I would say I miss you,
But that would be a lie right,
same as the lies of “you’re beautiful”
and “I love you” coming out of the lips of men I poured everything into but those were my mistake to mull over. My past for me to dissect. And the hurtful things I told myself, I could take, I was never as cruel to disguise judgement for caring. There was only so much hurt one person could carry,
only so many times I could be cut open by one person and stitched back up to hear them say they fixed me. How many times you’d say you’d fixed me, like I was broken? Like my flaws were factory defects but it was fine, you’d accept me cause you knew you could fix me?

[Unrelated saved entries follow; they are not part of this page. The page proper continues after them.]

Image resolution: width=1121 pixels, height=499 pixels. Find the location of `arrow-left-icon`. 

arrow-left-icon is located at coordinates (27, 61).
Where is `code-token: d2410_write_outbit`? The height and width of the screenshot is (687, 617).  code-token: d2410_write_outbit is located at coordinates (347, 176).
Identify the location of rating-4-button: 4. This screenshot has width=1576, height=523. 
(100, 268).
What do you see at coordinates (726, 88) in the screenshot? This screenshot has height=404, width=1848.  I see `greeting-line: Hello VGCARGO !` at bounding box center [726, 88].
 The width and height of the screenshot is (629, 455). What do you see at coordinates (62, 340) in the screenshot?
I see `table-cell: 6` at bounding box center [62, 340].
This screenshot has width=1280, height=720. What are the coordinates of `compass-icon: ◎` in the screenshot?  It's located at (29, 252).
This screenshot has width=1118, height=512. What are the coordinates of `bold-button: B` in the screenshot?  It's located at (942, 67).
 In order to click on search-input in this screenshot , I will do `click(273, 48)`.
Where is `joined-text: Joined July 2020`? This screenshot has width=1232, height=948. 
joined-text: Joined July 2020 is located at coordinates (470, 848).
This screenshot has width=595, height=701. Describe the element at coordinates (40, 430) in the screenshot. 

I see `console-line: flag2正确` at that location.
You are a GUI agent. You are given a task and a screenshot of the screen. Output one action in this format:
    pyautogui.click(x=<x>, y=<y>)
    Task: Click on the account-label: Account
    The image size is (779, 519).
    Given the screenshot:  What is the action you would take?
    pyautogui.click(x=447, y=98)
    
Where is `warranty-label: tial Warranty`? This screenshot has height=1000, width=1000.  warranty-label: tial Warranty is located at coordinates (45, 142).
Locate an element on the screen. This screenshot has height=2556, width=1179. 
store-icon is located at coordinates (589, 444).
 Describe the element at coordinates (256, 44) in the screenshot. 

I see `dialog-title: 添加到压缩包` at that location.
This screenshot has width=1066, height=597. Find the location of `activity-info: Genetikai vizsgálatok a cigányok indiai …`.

The way you’d make it sound like were a Coldplay song. Like the lyrics and you holding my hand could put back together the pieces of a fragile girl torn apart by too many people. You, my savior, put me in cage, reminded me I could not be trusted to make my own choices, because this naive girl had fallen for too many sweet promises and had bad judgment when making my mistakes and you had to come in and fix me. Like I was a broken car and you a mechanic. Like you came in to sweep me off my feet with duct tape and hot glue. My hero. Came on his white horse to fix me and I’d fall at your feet because after all, you’d put in all the work, right? You put effort into fixing something no one would love anyways. Something that wasn’t yours to fix in the first place and I’m supposed to be grateful? That you remind me who was there to pick up the pieces of every broken heart? That you remind me I’m not good enough, not smart enough to see when someone is lying to me, to see when I’m being played, but they my mistakes to make. After all, it was me, crying, alone, throwing up in a McDonald’s bathroom, surviving, putting myself back together and you sweeping in to take all the credit for my work and I’m supposed to apologize for not loving you back the way you put effort into fixing me?